The Cat

The story that I wrote almost thirty years ago was chosen as a finalist from 200 submissions to Carolina Woman Writing Contest. Debra Simon, editor and publisher of Carolina Woman magazine, decided that this year she would include a list of finalists. Lucky for me.

Thank you, Debra Simon and Carolina Woman magazine, for selecting my story to be included in the list of finalists. I am honored.

Unfortunately, as of May 1, the print magazine was suspended due to COVID-19. You can read the prizewinning submissions on the Carolina Woman web site but there is only a list of the finalists by name and title of the work.

I have printed a copy of my story below.

 

 

 

THE CAT

I lounge on the back deck of my new home sipping a glass of Chardonnay. The October sun is still warm here in the South. No one is hassling me about drinking a good wine with taco chips. I’m not being hassled because I’m alone.

But I’m not really alone. The cat is here. She has wandered down to the brook and is sitting on her furry, black haunches staring at the bubbling stream. This commands her full attention. She doesn’t know brooks. Brooks weren’t common in Chicago where she lived all eleven years of her life. She knows alleys, cement sidewalks and chain link fences.

She was not totally citified, however. She ran around with a family of possums who ravaged the garbage cans in the alley behind our house and made their home under the steps of our old wooden porch. In the evenings’ blue haze, I would see the cat’s silhouette surrounded by pairs of red slits that darted away when I threw open the kitchen window to call her inside.

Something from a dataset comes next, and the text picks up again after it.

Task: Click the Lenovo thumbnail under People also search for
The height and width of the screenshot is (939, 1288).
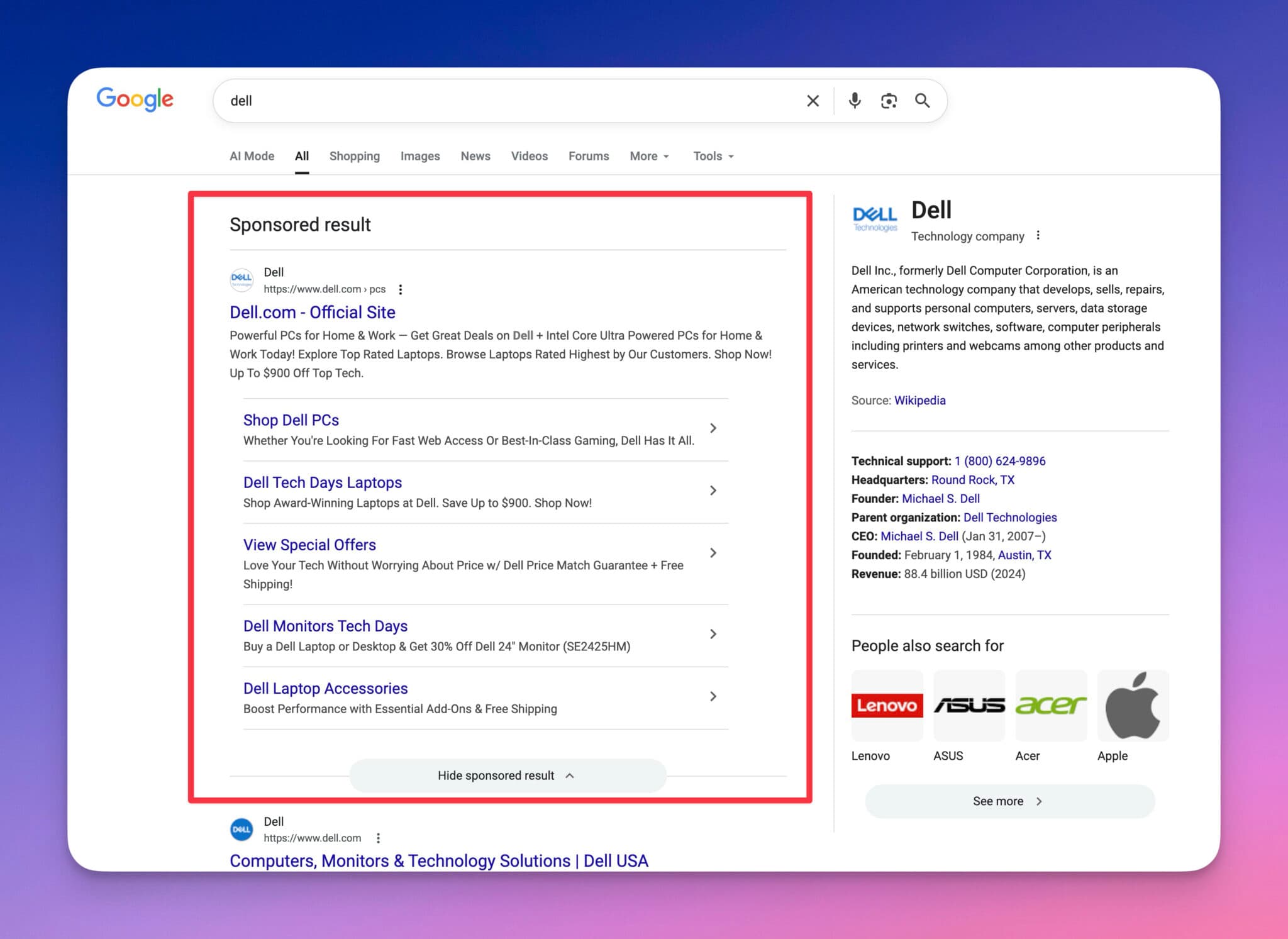Action: 887,705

She hasn’t, as yet, met the beaver that lives in the brook since this is her second exploration outside. Like me, she has left familiar places and faces behind. She’s trying to make sense of this terrain with its newness and unpredictability.

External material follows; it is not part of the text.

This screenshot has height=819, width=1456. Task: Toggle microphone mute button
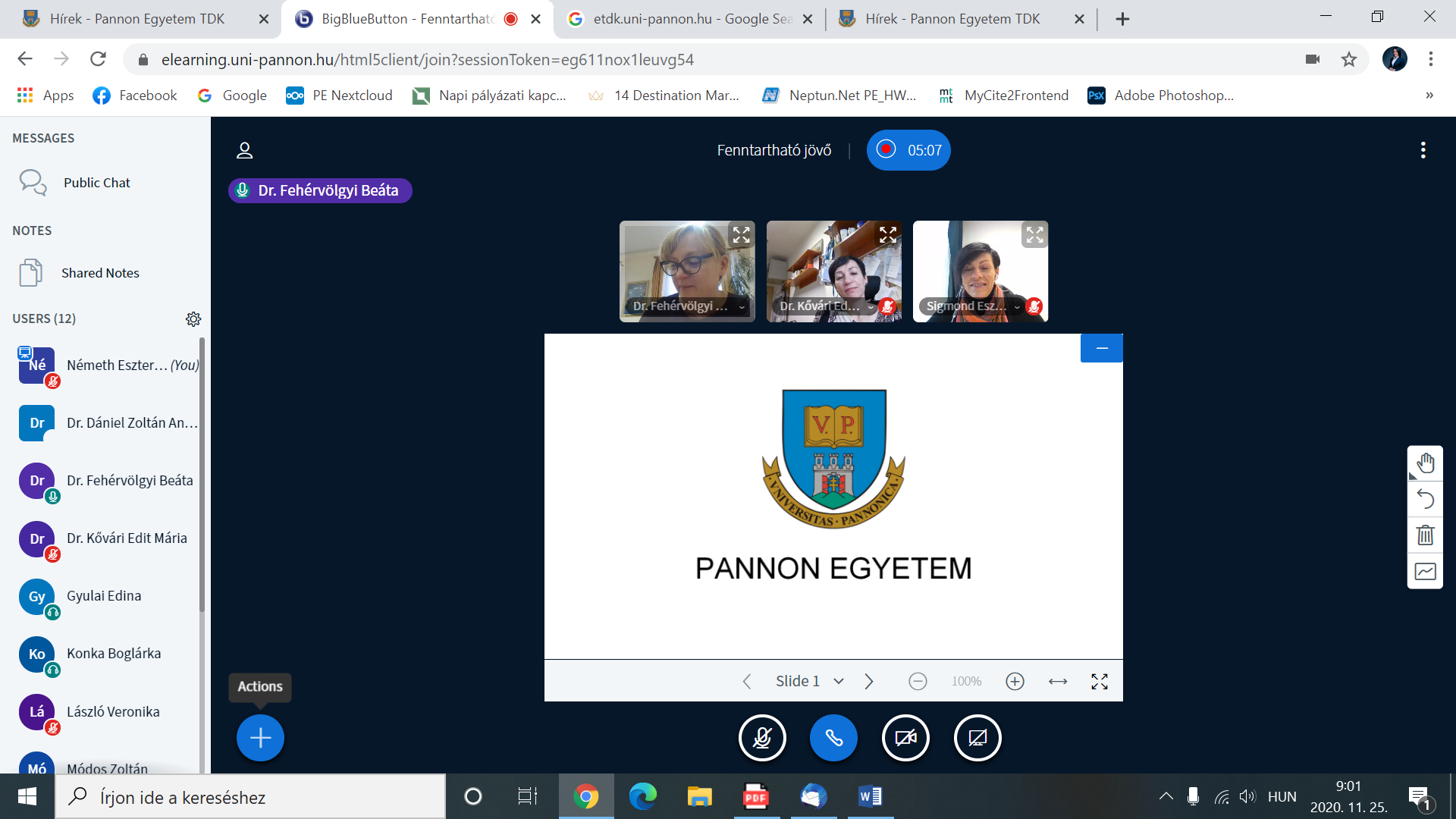point(762,738)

IMG_3252Yesterday, on her first venture outside, I watched like an anxious mother while she delicately descended the steps off the back deck that lead to the grassy slope. Suddenly three, shiny black crows perched in the tulip trees began to make menacing, croaking calls. The crows swooped over the cat, one after the other. She crouched low and crept back to the deck, up the stairs and through the French doors I had opened.

No sooner had I shut the doors behind her, saving her life I am sure, she began to meow to go back outside. No way, I thought. I no longer need to experience that kind of the excitement: dealing with daily disasters, stretching my imagination while awaiting unmentionable accidents. Those worries I abandoned when my children, now grown and free spirited, decided to stay in Chicago when I moved to another state.

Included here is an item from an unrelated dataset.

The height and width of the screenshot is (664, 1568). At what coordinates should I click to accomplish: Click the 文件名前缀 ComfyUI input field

The cat rolls happily in the dry dirt by the brook sending up dust clouds. Back in Chicago, she often welcomed me from work by rolling about on the concrete path leading to the back door of our house. I would bend down and rub her soft belly until my work worries dissolved.

I wonder if the cat misses her familiar haunts: the chain link fence she scaled, the alley she explored, or the familiar wooden porch with its family of possums living underneath the steps. Does she miss the variety of laps she could choose to sit on, or the warm hands that reached down to scrub her black and white head, or the beds she shared? Does she miss her life companions, who like her, are testing their freedom?

The cat is gone from the side of the brook. I stay seated. I remind myself that I no longer need to be the mother-worrier.

I go back to my book and try to concentrate. Time passes. The wine and the taco chips are gone. The sun drops behind the tulip trees casting long shadows across the deck. I feel a warm, furry body rubbing against my leg.

The cat has come home.

 


By Marianna Crane

After a long career in nursing--I was one of the first certified gerontological nurse practitioners--I am now a writer. My writings center around patients I have had over the years that continue to haunt my memory unless I record their stories. In addition, I write about growing older, confronting ageism, creativity and food. My memoir, "Stories from the Tenth Floor Clinic: A Nurse Practitioner Remembers" is available where ever books are sold.

7 comments

  1. Congratulations! I still love this story. I never liked it, though, that you moved! But you gave me new places to visit. And now I’ve moved too. And we meet up wherever we can now.